Junkfood Science: A new shock ad campaign

November 08, 2008

A new shock ad campaign

Catching up on medical news from the UK, one can’t help but look in wonderment at the logic of allocating limited public healthcare resources. These stories appearing in juxtaposition are a case in point.

Health Secretary Alan Johnson just announced that a new anti-obesity public health campaign will be launched on Tuesday. Called Change4Life, it will use shock tactics, depicting graphic images of gory internal organs oozing with fat, to scare people into dieting and exercising. It is hoped the pictures will disgust people about getting fat. If the current obesity epidemic continues, he said, 90% of adults will be overweight or obese by 2050. [Figure below depicts the predictions from the Foresight report.]

This campaign was born from the NICE obesity guidelines, the Foresight Programme of the Office of Science and Technology report issued last year, and the 'Healthy Weight, Healthy Lives' toolkit of national strategies issued last month. Chief Medical Officer, Sir Liam Donaldson said: “Since I first spoke in my 2002 annual report of Obesity: the health time bomb, nothing has changed my mind about the seriousness of this threat to the country's future health.”

The new public health campaign is said to cost $631.52 million (U.S. dollars).


The Royal College of Pathologists reports that NHS trusts struggling to cut costs have resulted in a shortage of specialists in some areas and is hampering cancer survival rates. Diagnoses and life-saving treatments for seriously ill patients are being dangerously delayed because of shortages of highly trained specialists. Thousands of patients with immune disorders and allergies don’t have access to the 59 immunologists for the entire UK.

According to BBC News, a major trauma center has had to close several times due to staff shortages and NHS trust bosses report a UK-wide shortage of doctors to run the unit. Nurses are being brought in and trained to provide 24/7 emergency room coverage for nonemergent injuries at three hospitals.

The baby charity Bliss reported that a Freedom of Information investigation has found that 4 out of 5 special care baby units don’t have enough nurses to provide minimum care level to babies. The report estimates a shortage of 1,700 neonatal nurses in the UK and that units had to refuse new admissions about five weeks over the past year, with seven having to close for a total of three months. Three babies a day have had to be transferred out due to lack of capacity.

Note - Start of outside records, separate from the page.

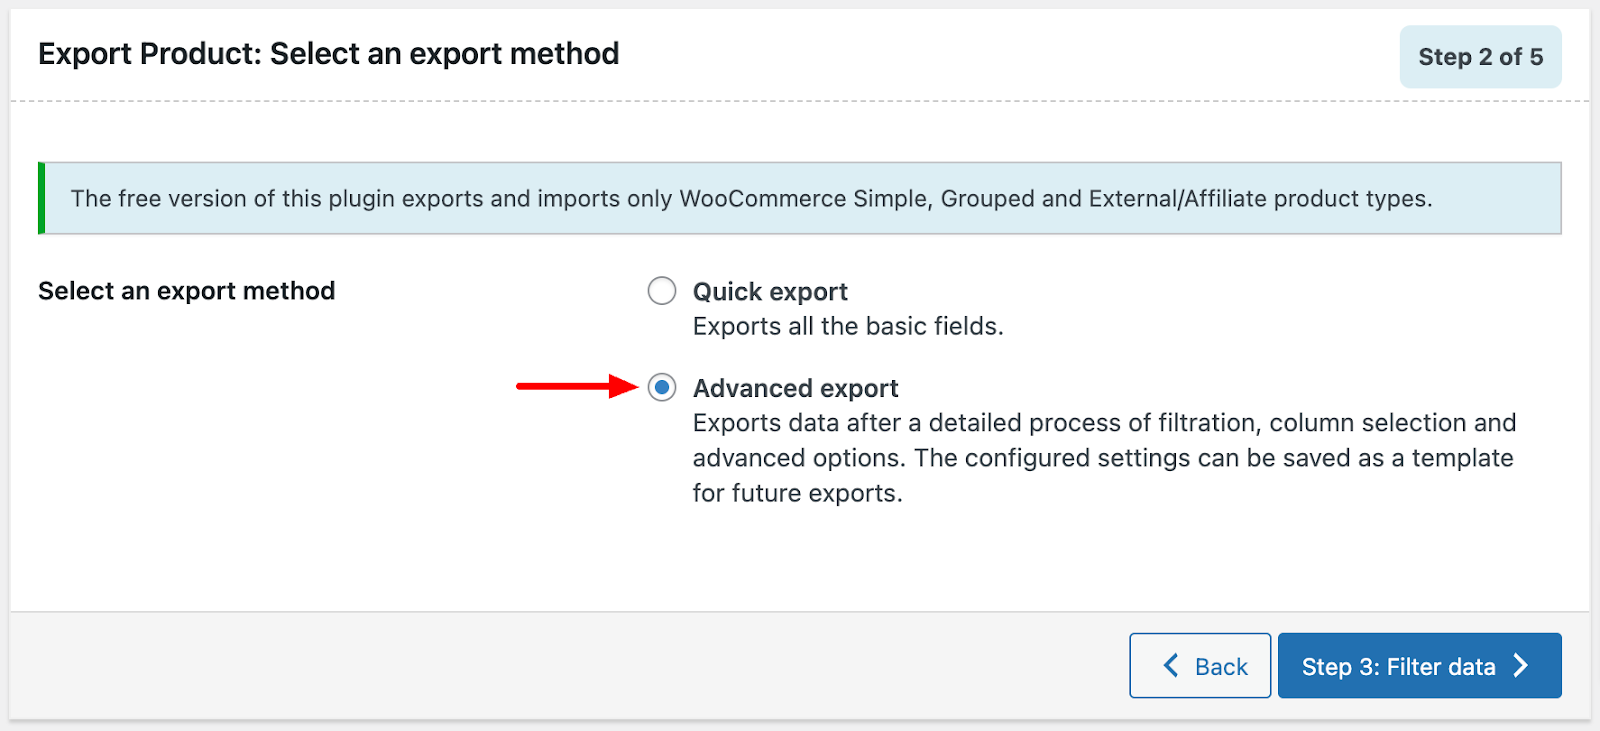1600x731 pixels.
Task: Click the Export Product page heading
Action: coord(328,54)
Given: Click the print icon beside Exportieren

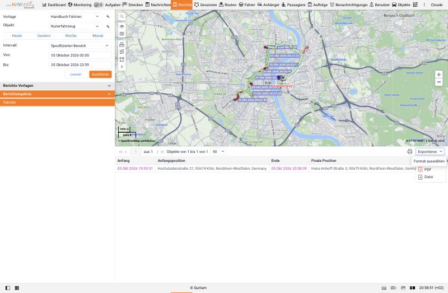Looking at the screenshot, I should click(410, 151).
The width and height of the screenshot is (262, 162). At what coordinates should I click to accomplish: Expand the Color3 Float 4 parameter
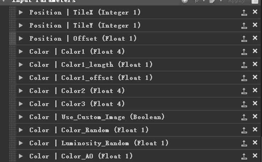coord(21,104)
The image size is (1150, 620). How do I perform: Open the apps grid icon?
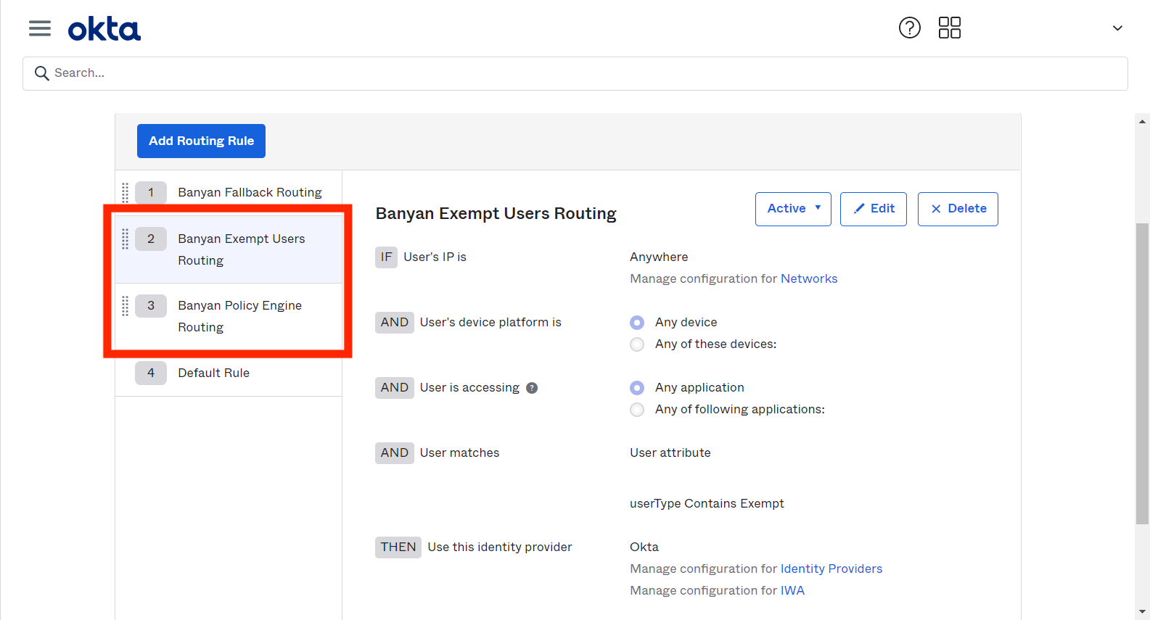tap(949, 28)
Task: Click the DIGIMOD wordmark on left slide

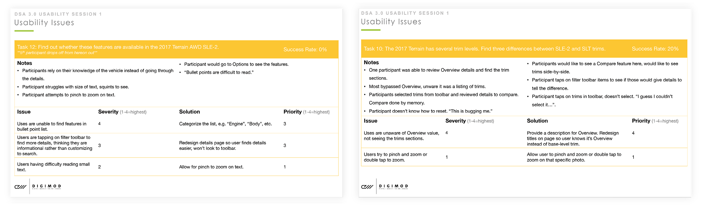Action: click(x=47, y=186)
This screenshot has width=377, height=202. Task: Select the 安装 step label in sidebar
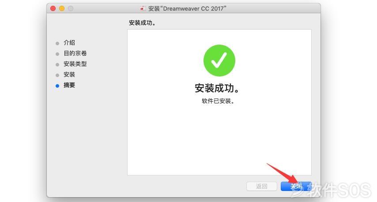tap(69, 74)
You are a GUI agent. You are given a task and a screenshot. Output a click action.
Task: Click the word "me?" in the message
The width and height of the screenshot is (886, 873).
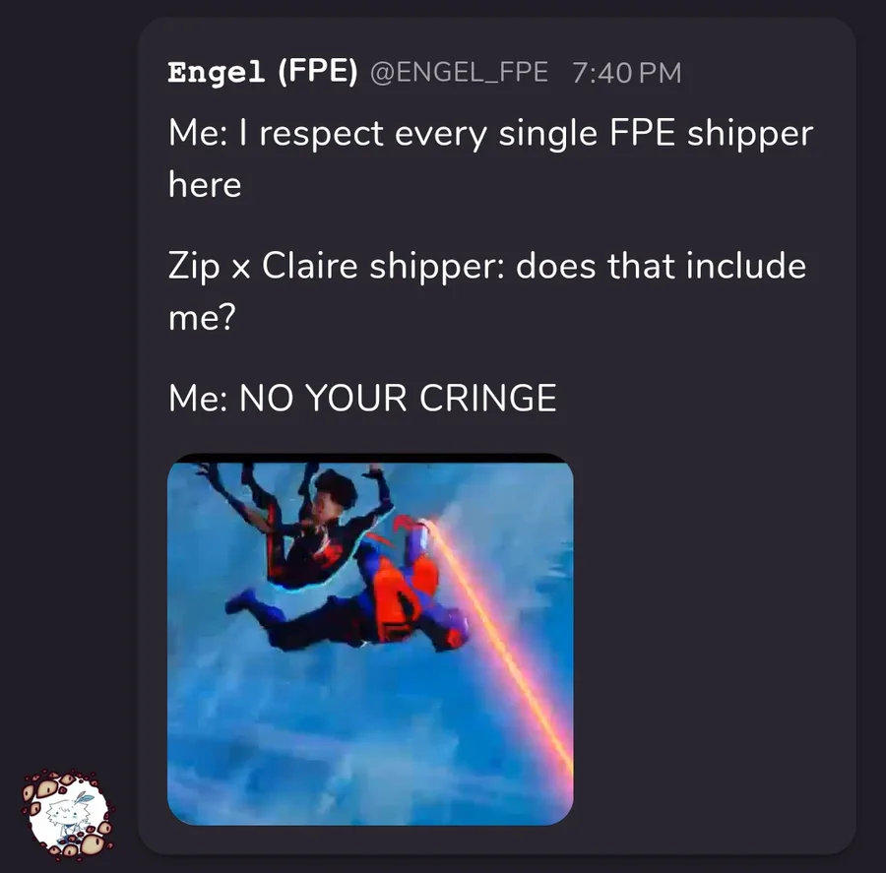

The Daily Mail reports that increasing numbers of Britons are going abroad for surgery and numbers are expected to double in the next two years. More than 100,000 people went abroad for care ranging from heart operations to plastic surgery last year. The reasons cited for the dramatic rise were high out of pocket costs to patients, longer waiting lists and the problem of hospital superbugs in UK hospitals. A shortage of dentists has also led to increases in numbers seeking overseas dental care. While out-of-country costs may be less, doctors are warning that many patients are being put at risk for complications and poor care through some of these medical tourism deals.

On Tuesday, patients and healthcare professionals will get hundreds of millions of dollars in special gory anti-obesity ads, said to be an important priority for public health. Cancer patients, trauma victims, parents of premature babies and cardiology patients may feel differently about that.